By Walt Campbell
When Jackson Schuffelbein left for his study abroad trip in January, he didn’t think it would end in a global pandemic. He imagined a semester roaming the streets of Barcelona, but his dream was short-lived.
“Before the virus, we could do anything we wanted,” he said.
This changed quickly, as Spain quickly became one of the first countries outside of China to be majorly affected by the virus. Things began to grow tenser at a rapid speed.
Taylor Lea had been studying in Wellington, New Zealand on both a study abroad and internship program. She said studying abroad was the best decision of her life, despite her trip ending early.
“Before I had left, coronavirus was not a huge problem over on the island,” Lea said. “But there were concerns and precautions in terms of not spreading the disease elsewhere.”
The COVID-19 outbreak has disrupted life around the globe, and its effect on higher education systems is still unfolding. Like many facing the ramifications of the pandemic, these ASU students were forced to pack up and fly home with no certainty of what would happen.
Schufflebein was studying abroad as a requirement for his global studies major, and his program was supposed to last for the duration of the spring semester while he completed both academic courses and a six-credit internship in Barcelona.
Lea, on the other hand, hoped she would gain a new perspective on the culture within the workplace by studying abroad in New Zealand.
Toward the end of their programs, as things became more severe with the virus, students were contacted almost daily with updates regarding international virus response as well as U.S. travel bans.

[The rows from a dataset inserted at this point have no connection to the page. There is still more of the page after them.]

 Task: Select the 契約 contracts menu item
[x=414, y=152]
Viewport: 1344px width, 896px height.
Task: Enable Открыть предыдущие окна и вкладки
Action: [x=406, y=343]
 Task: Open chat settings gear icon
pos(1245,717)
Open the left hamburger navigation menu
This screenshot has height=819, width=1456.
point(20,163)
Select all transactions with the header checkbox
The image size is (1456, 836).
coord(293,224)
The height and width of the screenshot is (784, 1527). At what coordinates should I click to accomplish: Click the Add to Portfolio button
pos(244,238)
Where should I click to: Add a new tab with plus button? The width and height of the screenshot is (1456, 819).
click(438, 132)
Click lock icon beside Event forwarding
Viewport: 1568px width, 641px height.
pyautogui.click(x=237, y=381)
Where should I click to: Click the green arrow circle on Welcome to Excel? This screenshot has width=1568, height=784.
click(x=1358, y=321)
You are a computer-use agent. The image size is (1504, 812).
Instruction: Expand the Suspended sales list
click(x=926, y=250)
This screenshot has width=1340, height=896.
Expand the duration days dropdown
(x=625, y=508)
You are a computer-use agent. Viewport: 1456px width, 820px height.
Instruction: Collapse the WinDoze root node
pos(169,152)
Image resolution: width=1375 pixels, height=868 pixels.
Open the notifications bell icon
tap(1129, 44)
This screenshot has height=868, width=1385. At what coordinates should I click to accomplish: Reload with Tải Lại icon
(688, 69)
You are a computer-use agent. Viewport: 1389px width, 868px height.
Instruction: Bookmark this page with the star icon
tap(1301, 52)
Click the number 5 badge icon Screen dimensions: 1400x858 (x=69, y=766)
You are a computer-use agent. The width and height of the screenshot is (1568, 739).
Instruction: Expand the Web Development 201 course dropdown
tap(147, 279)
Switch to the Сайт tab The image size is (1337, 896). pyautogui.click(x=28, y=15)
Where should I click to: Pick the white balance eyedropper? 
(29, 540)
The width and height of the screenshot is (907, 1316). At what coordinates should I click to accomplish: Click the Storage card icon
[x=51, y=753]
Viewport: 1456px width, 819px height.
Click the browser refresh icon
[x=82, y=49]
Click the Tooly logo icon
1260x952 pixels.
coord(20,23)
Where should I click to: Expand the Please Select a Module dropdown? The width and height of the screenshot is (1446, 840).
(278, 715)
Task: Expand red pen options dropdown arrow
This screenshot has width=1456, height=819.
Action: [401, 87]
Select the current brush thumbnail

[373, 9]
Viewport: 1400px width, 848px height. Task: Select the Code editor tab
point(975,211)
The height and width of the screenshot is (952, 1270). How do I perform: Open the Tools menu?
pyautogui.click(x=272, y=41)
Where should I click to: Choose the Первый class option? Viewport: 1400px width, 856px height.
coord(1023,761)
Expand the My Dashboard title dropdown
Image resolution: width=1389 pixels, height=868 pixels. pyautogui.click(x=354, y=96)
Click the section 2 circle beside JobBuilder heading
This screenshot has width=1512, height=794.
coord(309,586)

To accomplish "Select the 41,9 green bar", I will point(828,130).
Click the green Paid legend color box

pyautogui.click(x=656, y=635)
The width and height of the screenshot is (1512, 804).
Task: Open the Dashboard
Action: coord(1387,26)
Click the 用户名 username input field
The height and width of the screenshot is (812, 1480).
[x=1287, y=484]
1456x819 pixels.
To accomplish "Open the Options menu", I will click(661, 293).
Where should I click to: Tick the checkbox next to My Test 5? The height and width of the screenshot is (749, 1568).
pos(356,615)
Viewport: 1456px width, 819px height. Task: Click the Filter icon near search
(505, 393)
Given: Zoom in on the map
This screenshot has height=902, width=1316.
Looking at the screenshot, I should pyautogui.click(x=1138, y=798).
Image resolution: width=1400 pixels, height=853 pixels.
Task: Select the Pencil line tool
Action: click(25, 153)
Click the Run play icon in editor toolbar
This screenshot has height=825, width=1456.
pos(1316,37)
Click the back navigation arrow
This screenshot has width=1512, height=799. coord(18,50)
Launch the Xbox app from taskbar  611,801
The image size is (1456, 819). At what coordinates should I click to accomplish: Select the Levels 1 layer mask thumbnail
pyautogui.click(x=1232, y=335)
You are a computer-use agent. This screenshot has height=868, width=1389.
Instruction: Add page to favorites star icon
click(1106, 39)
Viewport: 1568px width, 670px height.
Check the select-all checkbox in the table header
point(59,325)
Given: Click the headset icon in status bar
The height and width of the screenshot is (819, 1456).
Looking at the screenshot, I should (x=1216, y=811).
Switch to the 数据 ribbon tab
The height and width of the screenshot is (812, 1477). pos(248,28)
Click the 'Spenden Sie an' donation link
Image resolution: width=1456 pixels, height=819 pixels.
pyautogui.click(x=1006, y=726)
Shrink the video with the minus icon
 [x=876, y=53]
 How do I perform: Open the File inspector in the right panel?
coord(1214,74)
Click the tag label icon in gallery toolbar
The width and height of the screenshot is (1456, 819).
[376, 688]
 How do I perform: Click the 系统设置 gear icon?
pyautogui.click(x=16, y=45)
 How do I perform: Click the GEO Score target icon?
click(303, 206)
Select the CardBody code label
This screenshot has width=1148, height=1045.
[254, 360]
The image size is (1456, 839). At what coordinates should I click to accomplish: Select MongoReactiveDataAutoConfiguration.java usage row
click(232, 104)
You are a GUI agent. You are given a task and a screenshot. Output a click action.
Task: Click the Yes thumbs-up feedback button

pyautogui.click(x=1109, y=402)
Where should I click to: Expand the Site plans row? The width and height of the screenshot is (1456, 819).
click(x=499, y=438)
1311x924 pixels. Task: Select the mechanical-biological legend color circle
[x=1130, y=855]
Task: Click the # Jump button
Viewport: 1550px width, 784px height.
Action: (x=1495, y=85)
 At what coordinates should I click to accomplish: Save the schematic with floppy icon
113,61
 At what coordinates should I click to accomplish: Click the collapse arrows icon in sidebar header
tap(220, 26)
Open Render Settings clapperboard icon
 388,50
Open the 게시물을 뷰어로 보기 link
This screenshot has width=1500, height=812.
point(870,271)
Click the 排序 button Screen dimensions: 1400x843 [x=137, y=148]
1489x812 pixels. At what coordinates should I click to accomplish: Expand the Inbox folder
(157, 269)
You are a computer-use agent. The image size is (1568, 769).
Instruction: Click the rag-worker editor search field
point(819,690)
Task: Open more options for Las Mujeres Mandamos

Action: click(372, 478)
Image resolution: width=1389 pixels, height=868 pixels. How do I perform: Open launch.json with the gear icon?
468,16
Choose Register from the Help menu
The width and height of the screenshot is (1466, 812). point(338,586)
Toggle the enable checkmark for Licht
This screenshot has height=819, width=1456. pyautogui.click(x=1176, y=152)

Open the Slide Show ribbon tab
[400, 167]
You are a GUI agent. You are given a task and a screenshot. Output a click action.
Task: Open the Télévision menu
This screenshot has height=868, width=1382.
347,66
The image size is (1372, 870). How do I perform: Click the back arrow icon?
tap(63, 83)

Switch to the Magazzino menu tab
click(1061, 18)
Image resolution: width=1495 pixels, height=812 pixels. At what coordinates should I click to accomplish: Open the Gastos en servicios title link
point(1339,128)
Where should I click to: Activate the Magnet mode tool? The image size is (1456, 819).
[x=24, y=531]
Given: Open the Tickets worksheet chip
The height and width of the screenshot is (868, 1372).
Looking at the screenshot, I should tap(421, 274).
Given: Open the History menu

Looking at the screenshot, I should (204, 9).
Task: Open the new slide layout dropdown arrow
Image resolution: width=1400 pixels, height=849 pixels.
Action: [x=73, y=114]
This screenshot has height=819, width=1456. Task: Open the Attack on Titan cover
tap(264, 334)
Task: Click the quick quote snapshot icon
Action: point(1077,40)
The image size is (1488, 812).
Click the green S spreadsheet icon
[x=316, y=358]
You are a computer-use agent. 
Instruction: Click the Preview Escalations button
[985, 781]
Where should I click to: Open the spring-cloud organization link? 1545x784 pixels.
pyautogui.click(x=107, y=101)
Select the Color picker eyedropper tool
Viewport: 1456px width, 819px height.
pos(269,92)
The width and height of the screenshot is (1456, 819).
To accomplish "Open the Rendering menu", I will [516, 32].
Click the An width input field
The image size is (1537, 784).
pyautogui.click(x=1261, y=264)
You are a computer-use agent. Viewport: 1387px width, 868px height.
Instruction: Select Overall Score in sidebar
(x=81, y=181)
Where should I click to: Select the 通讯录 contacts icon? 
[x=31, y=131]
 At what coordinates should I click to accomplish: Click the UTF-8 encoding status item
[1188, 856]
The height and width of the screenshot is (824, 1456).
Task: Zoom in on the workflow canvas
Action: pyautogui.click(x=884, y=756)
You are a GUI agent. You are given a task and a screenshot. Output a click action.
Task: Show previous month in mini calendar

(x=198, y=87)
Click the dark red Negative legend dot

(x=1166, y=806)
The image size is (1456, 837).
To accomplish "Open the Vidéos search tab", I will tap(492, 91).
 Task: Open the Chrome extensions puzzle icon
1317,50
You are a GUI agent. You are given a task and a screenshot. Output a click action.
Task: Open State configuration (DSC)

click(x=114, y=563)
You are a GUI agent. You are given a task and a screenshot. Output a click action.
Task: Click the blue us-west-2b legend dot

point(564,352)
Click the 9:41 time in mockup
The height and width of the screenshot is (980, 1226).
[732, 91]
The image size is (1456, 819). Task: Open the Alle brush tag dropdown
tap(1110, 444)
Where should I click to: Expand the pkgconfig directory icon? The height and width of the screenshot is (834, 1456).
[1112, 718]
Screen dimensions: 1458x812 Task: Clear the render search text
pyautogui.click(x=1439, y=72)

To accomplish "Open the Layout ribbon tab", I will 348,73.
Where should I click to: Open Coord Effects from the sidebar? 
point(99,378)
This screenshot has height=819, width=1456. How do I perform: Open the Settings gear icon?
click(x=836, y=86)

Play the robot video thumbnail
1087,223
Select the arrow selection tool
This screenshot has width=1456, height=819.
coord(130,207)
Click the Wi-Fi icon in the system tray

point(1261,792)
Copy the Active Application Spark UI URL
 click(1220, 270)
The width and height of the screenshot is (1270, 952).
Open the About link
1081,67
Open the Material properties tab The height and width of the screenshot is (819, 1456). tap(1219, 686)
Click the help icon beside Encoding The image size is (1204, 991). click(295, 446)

“I was definitely well aware of everything,” Schufflebein said, “I would say even more aware than most students in the U.S. at the time.”
In early March, The Centers for Disease Control and Prevention (CDC) issued guidelines to institutions of higher education to “consider postponing or canceling student foreign exchange programs” in all countries, not just those experiencing outbreaks.
Once ASU officially canceled all global learning experiences, these students had no choice but to return home.
Schufflebein had plans to visit Portugal, Northern Spain, and Scotland for a program through the Clinton Global Initiative University (CGIU), however, all of these other trip plans were cut short due to the virus. He left Barcelona, flew to Denmark, then to London, where he spent the night in the airport before flying to Newark.
“Getting back to the US was very chaotic,” he said. “When I went through customs I had to be checked by the CDC for coronavirus symptoms due to where I was traveling from, although their check was not very thorough at all.”
After 36 hours of travel, he arrived back home in Columbus, Ohio where he began self-isolating.
Lea found out she was leaving on a Thursday and left that Saturday, “leaving was stressful, surreal and heartbreaking,” she said.
She was planning on staying and experiencing the program to the end but was forced to leave at the last-minute, as flights to the U.S. started getting canceled.
Study abroad program advisors says the pandemic should not affect credits transferring back to ASU. However, Schufflebein is uncertain about this because his six credit internship is no longer taking place.
As for Lea, she is still getting the fulfillment of her minor.
“If anything, it just didn’t give me the ideal experience in terms of learning in a new country,” she said.
Since returning to the states, Lea has worked with a counselor on coping with the new changes, which she says has been helping.
“Getting home has required me time to process and really reflect on everything,” She said. “You never know how serious something is until you’re forced out of the country due to a level four lockdown.”
Despite the shock of leaving so suddenly, she’s fond of the memories she made on her trip. “Overall, my experience was great until the last week,” she said.